According to the Bureau of Justice Statistics, more than 2 million people are incarcerated in the United States—in county and city jails, and state and federal prisons. No other country has so many of its citizens behind bars. As an overwhelming majority of these inmates will eventually be released, providing ex-offenders with a smooth reentry into society is among our era’s greatest challenges, says junior Taharat Sheikh, who is double majoring in sociology and neurology. 

Sheikh has long had a keen interest in this problematic topic. She worked as a student researcher on a University of Maryland, Baltimore County project examining prison labor while still in high school, and now tutors incarcerated individuals as a volunteer with the Johns Hopkins Jail Tutorial Project.  
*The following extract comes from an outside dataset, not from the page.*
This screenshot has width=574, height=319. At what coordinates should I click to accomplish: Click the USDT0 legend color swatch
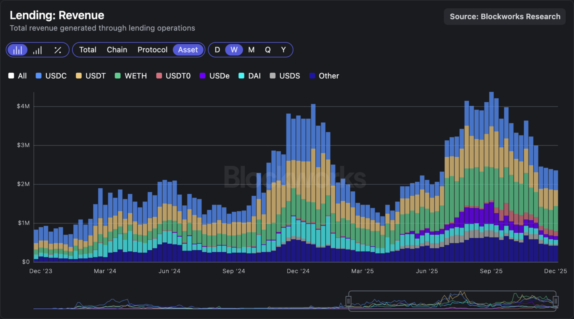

She says it was “a no-brainer” to make incarceration the subject of her Woodrow Wilson Fellowship. Her project focuses on the role of the faith community in welcoming recently incarcerated Muslim women back into society and how mosques combat the stigmatization of these individuals—or fail to.  

“As a Muslim woman myself, mosques are a big part of my life,” Sheikh says. “Having a personal stake in the topic makes me that much more passionate about it.” 

It’s also an underresearched area, as she has yet to find any solid demographic data showing how many Muslim women are incarcerated. She is concerned that as women members of a minority religion, they could face “overlapping vulnerabilities” during incarceration and afterward—all compounded by many being low-income people of color. “I’m using my Wilson Fellowship to interview these women and just get an idea of what challenges they face when they come out,” she says. 

A British study of women Muslim ex-offenders in the United Kingdom found that the Muslim community is generally more accepting of male prisoners, with females returning from incarceration sometimes marginalized and viewed as bringing shame and dishonor to their families.  

Sheikh hasn’t discovered such a pattern here yet, though her project is still in the early going. Working with Islamic prisoner aid organizations in the U.S., she has only interviewed two of an eventual 20 incarcerated Muslim women. But she is in this for the long haul, hoping it will form a senior thesis and lead to publication and conference presentations. “Because of my passion for the topic, I’m open to pursuing it as part of a PhD,” Sheikh adds.